======== Materials provided ========

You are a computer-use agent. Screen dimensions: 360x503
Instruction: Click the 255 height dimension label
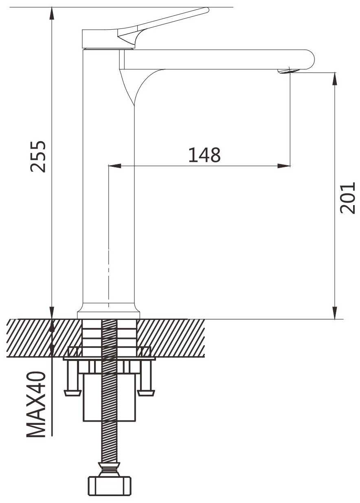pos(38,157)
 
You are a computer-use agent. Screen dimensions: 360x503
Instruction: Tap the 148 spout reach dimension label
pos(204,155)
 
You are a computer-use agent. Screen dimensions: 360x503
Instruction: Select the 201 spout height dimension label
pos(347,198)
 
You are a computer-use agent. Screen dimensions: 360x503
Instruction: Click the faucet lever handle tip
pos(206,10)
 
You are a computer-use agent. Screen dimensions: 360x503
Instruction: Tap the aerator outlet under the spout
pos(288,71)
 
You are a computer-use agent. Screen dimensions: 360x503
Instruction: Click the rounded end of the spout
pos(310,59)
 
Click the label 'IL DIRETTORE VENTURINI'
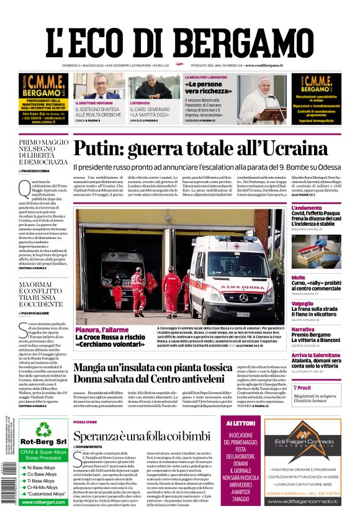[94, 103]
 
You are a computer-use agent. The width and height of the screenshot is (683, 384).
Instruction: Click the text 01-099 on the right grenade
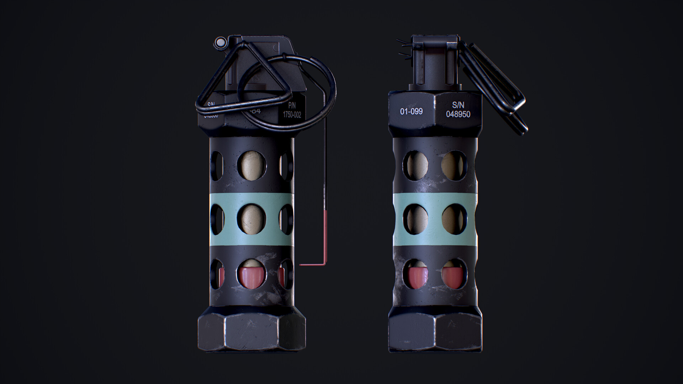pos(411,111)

========

Can you copy all of the records above word for word, leaving out the pictures?

Written solution >>
You are a computer-use agent. Screen dimensions: 360x503
Instruction: Click the 255 height dimension label
pos(38,157)
 
You are a computer-use agent. Screen dimensions: 360x503
Instruction: Tap the 148 spout reach dimension label
pos(204,155)
 
You are a computer-use agent. Screen dimensions: 360x503
Instruction: Select the 201 spout height dimension label
pos(347,198)
 
You are a computer-use agent. Screen dimensions: 360x503
Instruction: Click the faucet lever handle tip
pos(206,10)
 
You are a computer-use agent. Screen dimensions: 360x503
Instruction: Tap the aerator outlet under the spout
pos(288,71)
 
You are a computer-use agent. Screen dimensions: 360x503
Instruction: Click the rounded end of the spout
pos(310,59)
 
Click the label 'IL DIRETTORE VENTURINI'
[94, 103]
 
You are a computer-use agent. The width and height of the screenshot is (683, 384).
Instruction: Click the text 01-099 on the right grenade
pos(411,111)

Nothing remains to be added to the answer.